Task description:
Write out the records that appear below, verbatim and complete, but without pictures.

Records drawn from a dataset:
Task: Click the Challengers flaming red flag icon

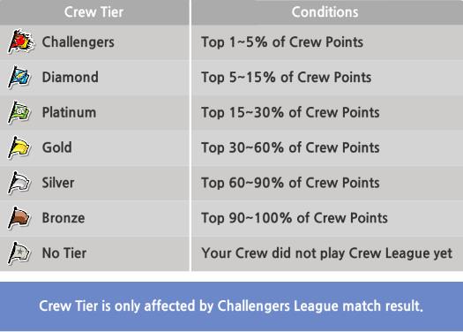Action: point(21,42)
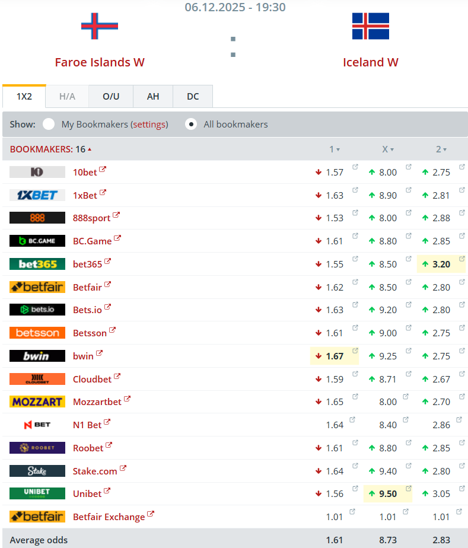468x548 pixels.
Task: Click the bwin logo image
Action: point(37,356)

Output for this task:
Task: Click the Challengers flaming red flag icon

Action: point(21,42)
468x548 pixels.
Task: Click the bwin logo image
Action: point(37,356)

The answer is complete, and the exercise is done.